--- THE TASK ---
Every record below is to be repeated exactly, with the pictures left out.

DATA EXTRACT START

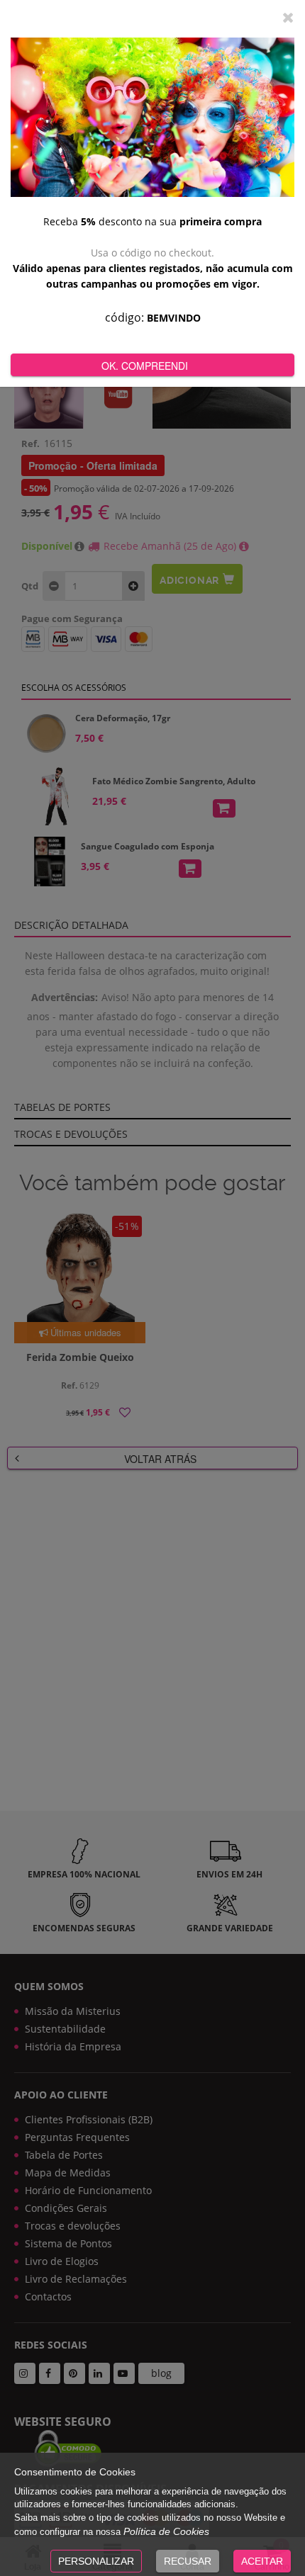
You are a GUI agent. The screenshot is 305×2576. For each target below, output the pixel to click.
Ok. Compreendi (144, 365)
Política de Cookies (166, 2531)
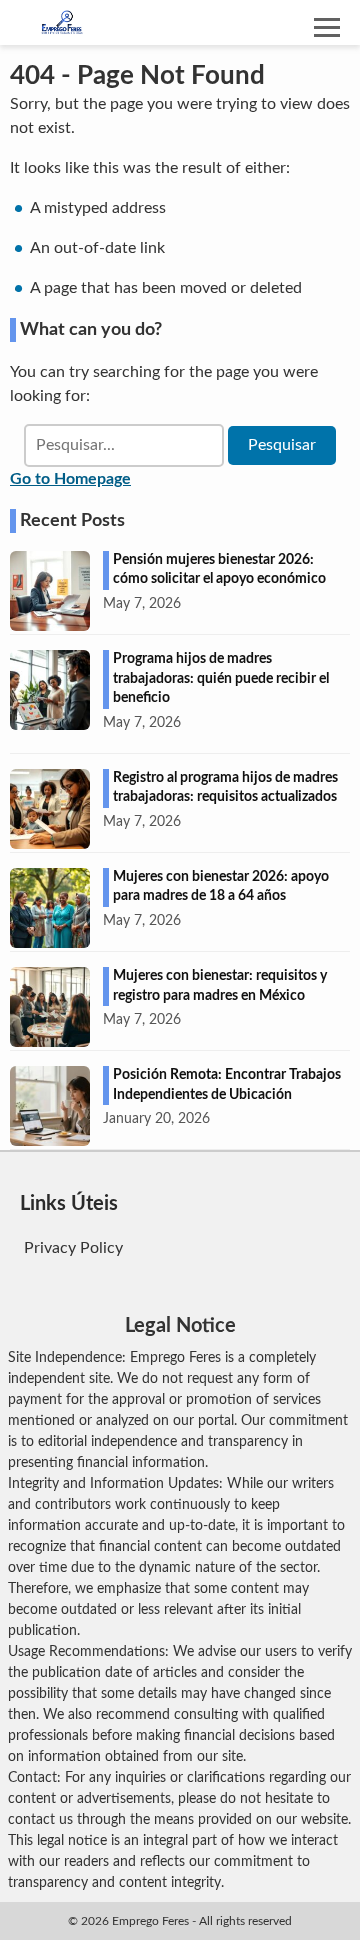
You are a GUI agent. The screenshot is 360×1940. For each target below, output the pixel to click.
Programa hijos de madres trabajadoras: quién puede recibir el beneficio (221, 678)
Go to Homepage (70, 479)
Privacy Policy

DATA EXTRACT END

--- EXERCISE ANSWER ---
You are a GUI agent. The screenshot is 305×2576. For each target below, output the pixel to click.
Ok. Compreendi (144, 365)
Política de Cookies (166, 2531)
You are a GUI agent. The screenshot is 360×1940. For each target below, output the pixel to click.
Programa hijos de madres trabajadoras: quién puede recibir el beneficio (221, 678)
Go to Homepage (70, 479)
Privacy Policy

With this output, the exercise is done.